══ RECORDED INFORMATION ══
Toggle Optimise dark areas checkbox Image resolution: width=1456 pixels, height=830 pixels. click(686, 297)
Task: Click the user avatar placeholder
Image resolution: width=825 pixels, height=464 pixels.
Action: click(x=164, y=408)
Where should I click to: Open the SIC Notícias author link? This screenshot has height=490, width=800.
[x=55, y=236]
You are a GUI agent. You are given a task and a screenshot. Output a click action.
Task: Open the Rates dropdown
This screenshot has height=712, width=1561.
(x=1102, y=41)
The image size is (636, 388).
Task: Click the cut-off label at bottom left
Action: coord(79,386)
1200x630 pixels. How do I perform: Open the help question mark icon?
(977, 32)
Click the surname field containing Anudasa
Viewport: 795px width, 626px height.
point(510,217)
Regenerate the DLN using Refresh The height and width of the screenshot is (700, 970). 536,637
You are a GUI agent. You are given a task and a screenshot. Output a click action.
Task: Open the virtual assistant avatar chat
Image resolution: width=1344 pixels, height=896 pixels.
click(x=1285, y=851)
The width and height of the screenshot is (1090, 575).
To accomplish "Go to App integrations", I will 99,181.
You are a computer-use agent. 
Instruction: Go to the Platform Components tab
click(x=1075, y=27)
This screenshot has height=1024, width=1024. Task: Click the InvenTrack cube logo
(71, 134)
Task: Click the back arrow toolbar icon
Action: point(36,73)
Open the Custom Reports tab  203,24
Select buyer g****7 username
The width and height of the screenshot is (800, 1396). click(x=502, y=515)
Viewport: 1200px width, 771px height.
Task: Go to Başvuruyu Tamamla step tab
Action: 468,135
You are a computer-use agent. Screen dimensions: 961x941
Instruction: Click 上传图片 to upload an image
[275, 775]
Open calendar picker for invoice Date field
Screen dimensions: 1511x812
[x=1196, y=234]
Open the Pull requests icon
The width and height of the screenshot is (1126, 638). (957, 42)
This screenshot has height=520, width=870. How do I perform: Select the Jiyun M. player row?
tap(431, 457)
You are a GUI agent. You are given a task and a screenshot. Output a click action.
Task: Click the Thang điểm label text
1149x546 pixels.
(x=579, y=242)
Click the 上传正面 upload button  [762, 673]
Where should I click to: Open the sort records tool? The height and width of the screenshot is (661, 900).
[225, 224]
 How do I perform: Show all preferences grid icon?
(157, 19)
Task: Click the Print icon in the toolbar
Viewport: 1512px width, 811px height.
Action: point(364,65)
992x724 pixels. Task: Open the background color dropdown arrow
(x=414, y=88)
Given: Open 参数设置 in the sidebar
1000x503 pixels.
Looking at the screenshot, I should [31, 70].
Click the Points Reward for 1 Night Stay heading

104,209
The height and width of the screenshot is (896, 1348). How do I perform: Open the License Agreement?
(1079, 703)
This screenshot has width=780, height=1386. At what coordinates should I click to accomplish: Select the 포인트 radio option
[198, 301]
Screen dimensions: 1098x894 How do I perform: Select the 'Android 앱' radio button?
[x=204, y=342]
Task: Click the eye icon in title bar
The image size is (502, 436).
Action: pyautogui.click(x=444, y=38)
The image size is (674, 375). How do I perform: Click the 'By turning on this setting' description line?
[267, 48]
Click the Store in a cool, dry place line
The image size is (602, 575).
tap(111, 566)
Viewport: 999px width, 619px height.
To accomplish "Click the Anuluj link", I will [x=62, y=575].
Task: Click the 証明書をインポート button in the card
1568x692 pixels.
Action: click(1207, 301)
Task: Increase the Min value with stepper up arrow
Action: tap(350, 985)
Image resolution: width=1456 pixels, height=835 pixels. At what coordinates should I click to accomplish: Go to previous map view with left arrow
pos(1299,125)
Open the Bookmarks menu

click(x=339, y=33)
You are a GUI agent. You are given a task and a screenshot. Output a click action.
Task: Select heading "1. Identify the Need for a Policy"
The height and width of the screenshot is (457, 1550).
═══
Word for word, repeat each entry shown above.

EXERCISE ANSWER:
Toggle Optimise dark areas checkbox Image resolution: width=1456 pixels, height=830 pixels. click(686, 297)
Task: Click the user avatar placeholder
Image resolution: width=825 pixels, height=464 pixels.
Action: click(x=164, y=408)
Where should I click to: Open the SIC Notícias author link? This screenshot has height=490, width=800.
[x=55, y=236]
You are a GUI agent. You are given a task and a screenshot. Output a click action.
Task: Open the Rates dropdown
This screenshot has height=712, width=1561.
(x=1102, y=41)
The image size is (636, 388).
Task: Click the cut-off label at bottom left
Action: coord(79,386)
1200x630 pixels. How do I perform: Open the help question mark icon?
(977, 32)
Click the surname field containing Anudasa
Viewport: 795px width, 626px height.
point(510,217)
Regenerate the DLN using Refresh The height and width of the screenshot is (700, 970). 536,637
You are a GUI agent. You are given a task and a screenshot. Output a click action.
Task: Open the virtual assistant avatar chat
Image resolution: width=1344 pixels, height=896 pixels.
click(x=1285, y=851)
The width and height of the screenshot is (1090, 575).
To accomplish "Go to App integrations", I will 99,181.
You are a computer-use agent. 
Instruction: Go to the Platform Components tab
click(x=1075, y=27)
This screenshot has height=1024, width=1024. Task: Click the InvenTrack cube logo
(71, 134)
Task: Click the back arrow toolbar icon
Action: point(36,73)
Open the Custom Reports tab  203,24
Select buyer g****7 username
The width and height of the screenshot is (800, 1396). click(x=502, y=515)
Viewport: 1200px width, 771px height.
Task: Go to Başvuruyu Tamamla step tab
Action: 468,135
You are a computer-use agent. Screen dimensions: 961x941
Instruction: Click 上传图片 to upload an image
[275, 775]
Open calendar picker for invoice Date field
Screen dimensions: 1511x812
[x=1196, y=234]
Open the Pull requests icon
The width and height of the screenshot is (1126, 638). (957, 42)
This screenshot has height=520, width=870. How do I perform: Select the Jiyun M. player row?
tap(431, 457)
You are a GUI agent. You are given a task and a screenshot. Output a click action.
Task: Click the Thang điểm label text
1149x546 pixels.
(x=579, y=242)
Click the 上传正面 upload button  [762, 673]
Where should I click to: Open the sort records tool? The height and width of the screenshot is (661, 900).
[225, 224]
 How do I perform: Show all preferences grid icon?
(157, 19)
Task: Click the Print icon in the toolbar
Viewport: 1512px width, 811px height.
Action: point(364,65)
992x724 pixels. Task: Open the background color dropdown arrow
(x=414, y=88)
Given: Open 参数设置 in the sidebar
1000x503 pixels.
Looking at the screenshot, I should [31, 70].
Click the Points Reward for 1 Night Stay heading

104,209
The height and width of the screenshot is (896, 1348). How do I perform: Open the License Agreement?
(1079, 703)
This screenshot has width=780, height=1386. At what coordinates should I click to accomplish: Select the 포인트 radio option
[198, 301]
Screen dimensions: 1098x894 How do I perform: Select the 'Android 앱' radio button?
[x=204, y=342]
Task: Click the eye icon in title bar
The image size is (502, 436).
Action: pyautogui.click(x=444, y=38)
The image size is (674, 375). How do I perform: Click the 'By turning on this setting' description line?
[267, 48]
Click the Store in a cool, dry place line
The image size is (602, 575).
tap(111, 566)
Viewport: 999px width, 619px height.
To accomplish "Click the Anuluj link", I will [x=62, y=575].
Task: Click the 証明書をインポート button in the card
1568x692 pixels.
Action: click(1207, 301)
Task: Increase the Min value with stepper up arrow
Action: tap(350, 985)
Image resolution: width=1456 pixels, height=835 pixels. At what coordinates should I click to accomplish: Go to previous map view with left arrow
pos(1299,125)
Open the Bookmarks menu

click(x=339, y=33)
You are a GUI agent. You are given a task and a screenshot. Output a click action.
Task: Select heading "1. Identify the Need for a Policy"
The height and width of the screenshot is (457, 1550).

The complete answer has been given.